The major task should take up to 45 minutes, the minor task up to 30 minutes.

There will be a separate spelling test of 20 words.

Handwriting can be assessed in the writing tasks or separately.

There will be guidance about assessing spelling in pupils’ own writing for optional use.

KS2 writing test The major writing task will be allocated 40 minutes, including planning time. It will be continuous writing in either narrative or non-narrative form.

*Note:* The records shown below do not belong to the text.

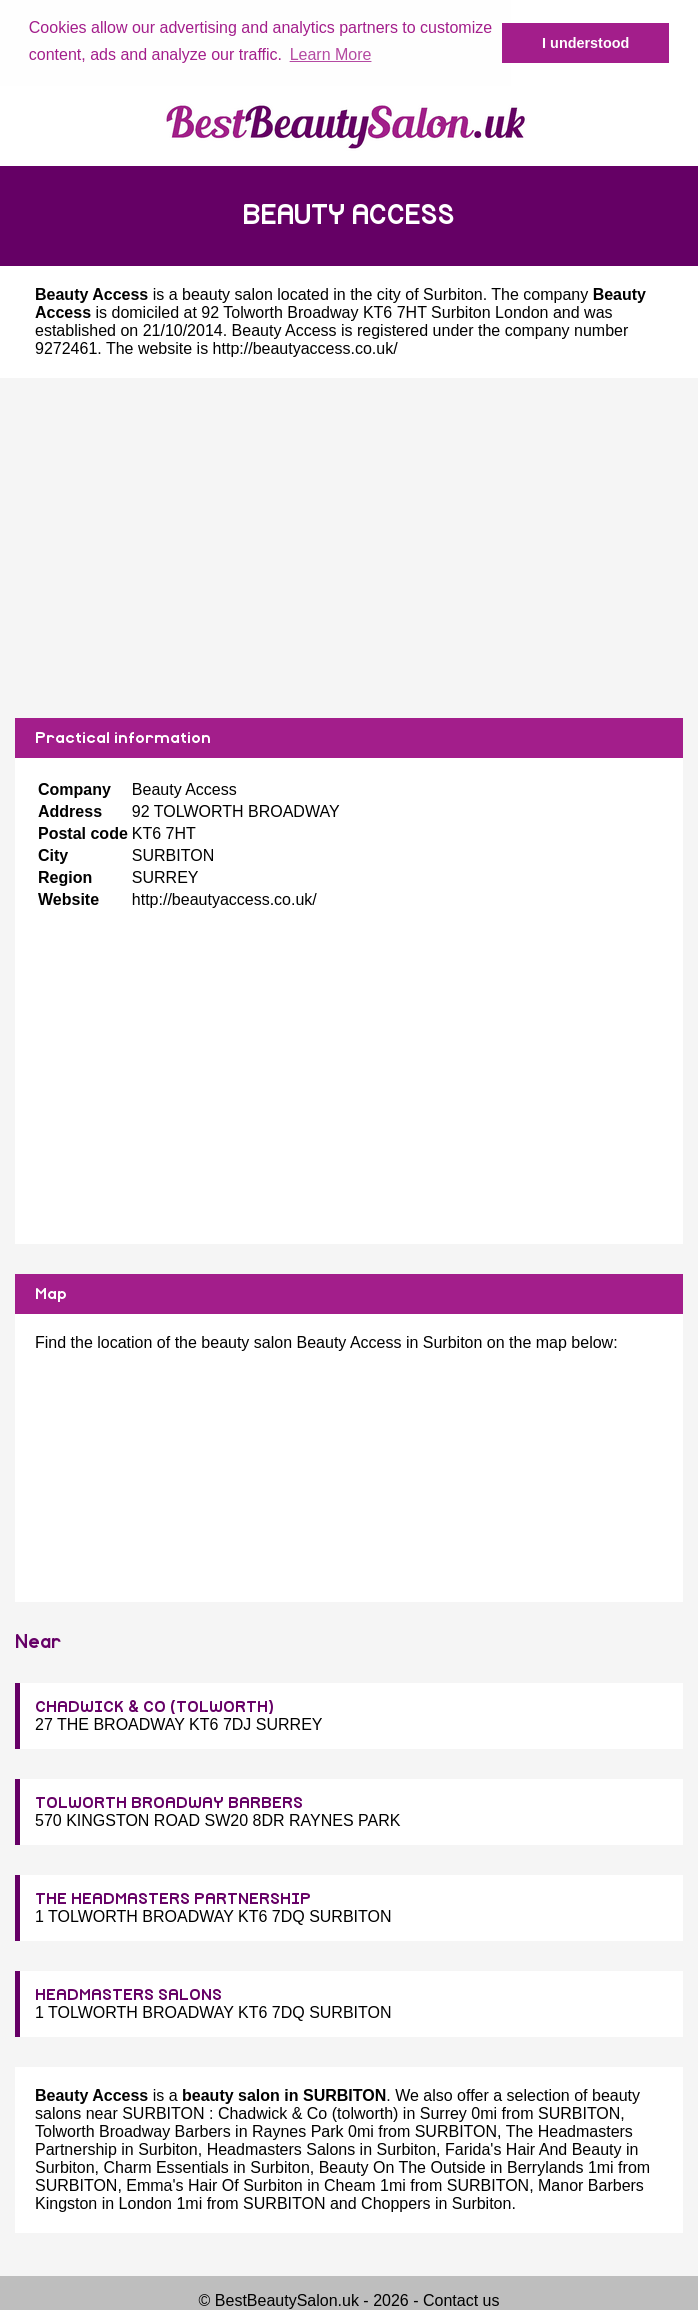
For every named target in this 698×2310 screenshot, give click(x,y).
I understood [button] (585, 43)
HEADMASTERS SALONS (128, 1994)
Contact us (461, 2299)
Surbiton (453, 293)
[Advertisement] (349, 547)
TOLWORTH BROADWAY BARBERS (169, 1802)
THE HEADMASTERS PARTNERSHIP (173, 1898)
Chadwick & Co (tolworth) (308, 2112)
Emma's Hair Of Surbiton (214, 2184)
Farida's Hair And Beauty (533, 2148)
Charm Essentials (165, 2166)
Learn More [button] (331, 54)
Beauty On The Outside (402, 2166)
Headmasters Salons (281, 2148)
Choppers (395, 2202)
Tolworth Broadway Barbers (133, 2130)
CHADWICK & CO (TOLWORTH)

Marking will be in three strands: sentence structure and punctuation; text structure and organisation; composition and effect.

The minor task will be 25 minutes, including planning time, and will ask for about two or three paragraphs of narrative or non-narrative writing. Pupils will be asked to write concisely and precisely. A format may be provided, and it will not necessarily be continuous writing.

Marking will be in two strands: sentence structure, punctuation and text organisation; and composition and effect.

The tasks will be set consecutively, but pupils will be given a break between them.

There will still be a separate spelling test.

Clearer criteria for handwriting (up to three marks) will be introduced, to assess the “best” section of writing on the writing test.